Paul Krugman in the NYT sees nothing but flimflammery, and I tend to agree with him. There is a distinctly "Dilbert" quality to the Paulson plan and, indeed, to the entire Bush era. Still, the juggling of agencies, folding some into others, etc., may have a benefit to those who come next year to deal with this mess. Paulson may have inadvertently given us some crucial information about what we really need to do.
Nelson D. Schwartz and Floyd Norris also of the Times begin their article on the subject with the right foot forward, but continue in what Danny Schecter railed about in SmirkingChimp as lugubrious feldergarb. Well, not quite, Danny, but your C. Wright Millsean sympathies are noted. One wonders though whether Schwartz and Norris were sitting next to the Wall Street Journal authors, Damian Paletta, Greg Ip, and Michael M. Philips, when they were writing these pieces.
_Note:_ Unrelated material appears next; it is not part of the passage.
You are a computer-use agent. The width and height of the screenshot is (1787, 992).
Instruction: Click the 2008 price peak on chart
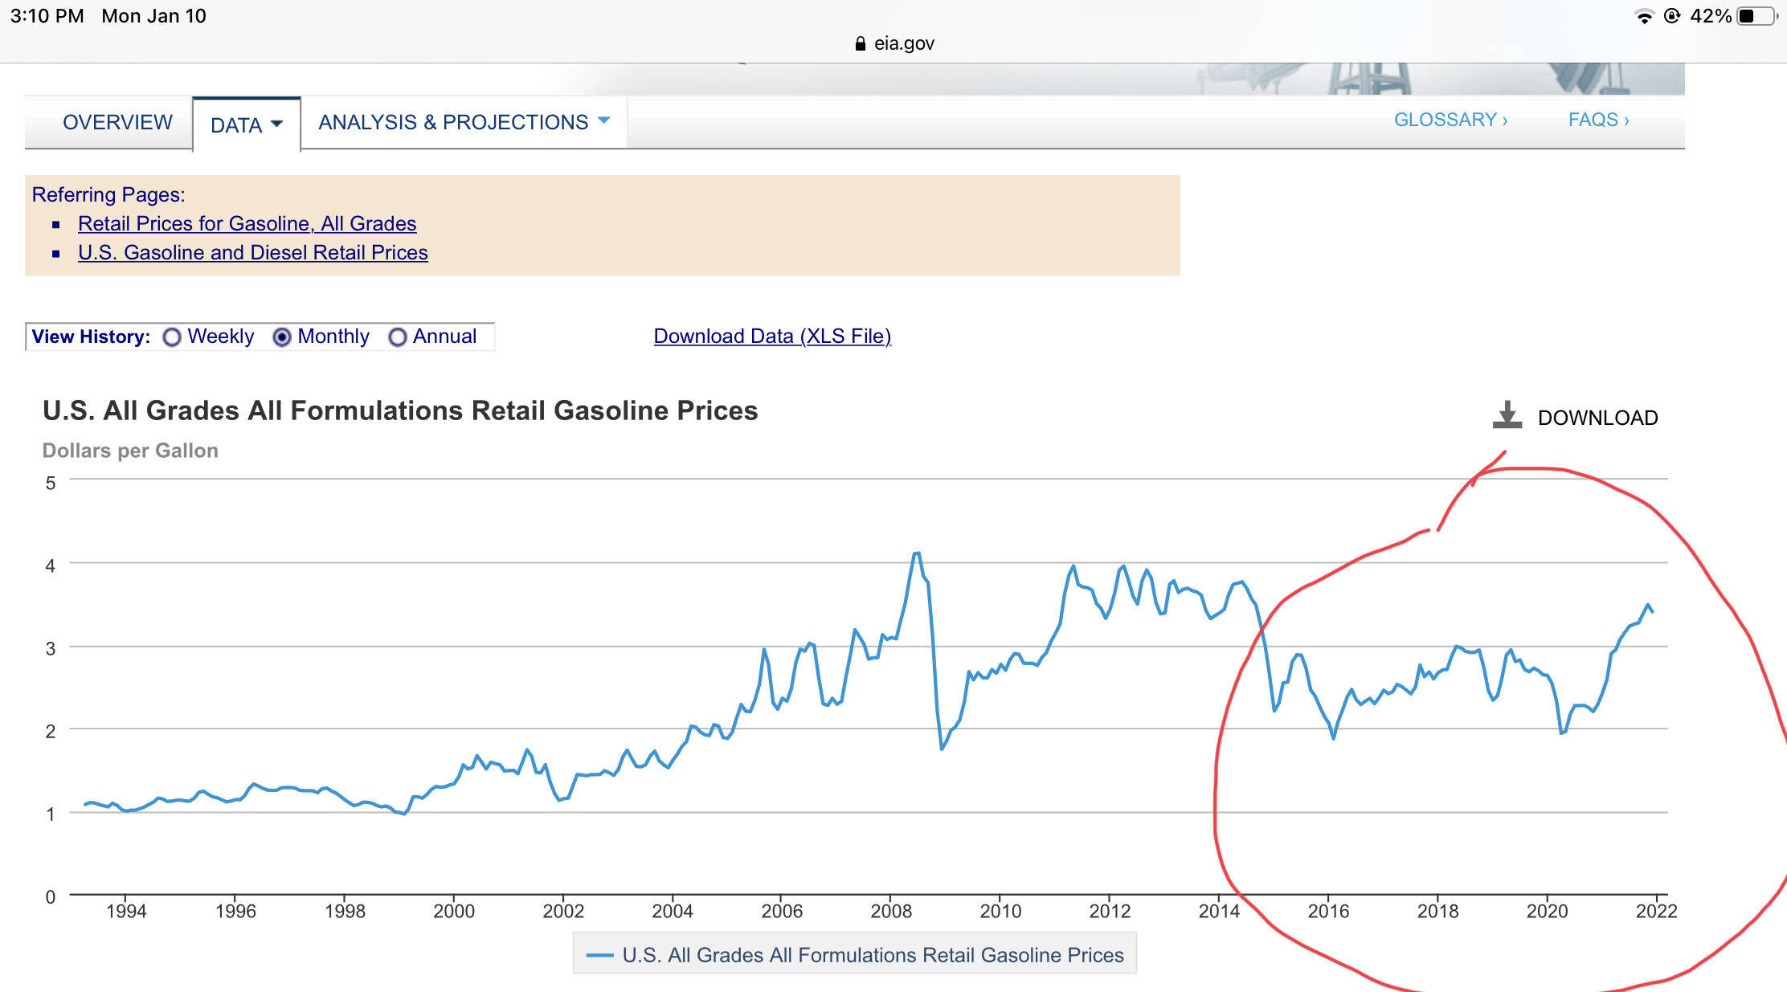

What is pronounced "reduce" in the Times becomes "streamline" in the Journal, which is expectable, but not very informative. I don't generally waste my time with the WSJ for this reason. Still, their article brings out the essential truth that the needed reforms to regulation will not be happening overnight, and in fact, will probably take several years to accomplish. So, you might ask, why did Henry Paulson rush these ideas out so suddenly in the wake of the Bear Stearns debacle?
But, getting the Paulson Plan into the public and private discourse on the role of government achieves one thing that everyone who has run a meeting understands: the first draft is crucial because it sets the stage and frames the dialogue. Less obvious is the fact that frames exist within frames, and the Paulson Plan also provides next year's politicians with vocabulary. The vocabulary happens to be "free market fanantic," a dialect of Liberarianism, but we won't notice this until some stalwart like Dennis Kucinich notices late in the day and declares the whole process a farce.
I personally am in favor of a thorough-going review of the whole apparatus, from the Department of the Treasury and outward to all of the agencies involved, including the entire Federal Reserve System. Nothing could be more important to a global economy than the world's strongest economy undertaking a thorough review. The fact that the economy is now irrevocably global is reason enough. The fact that jackasses can run companies like Merrill-Lynch or Bear Stearns is another reason. There is no reason on earth for 300 million people to depend on the goodwill of several hundred moguls on Wall Street for the health of our economy. The economy is us, and we are not Wall St. slaves or indentured to the whims of its CEOs!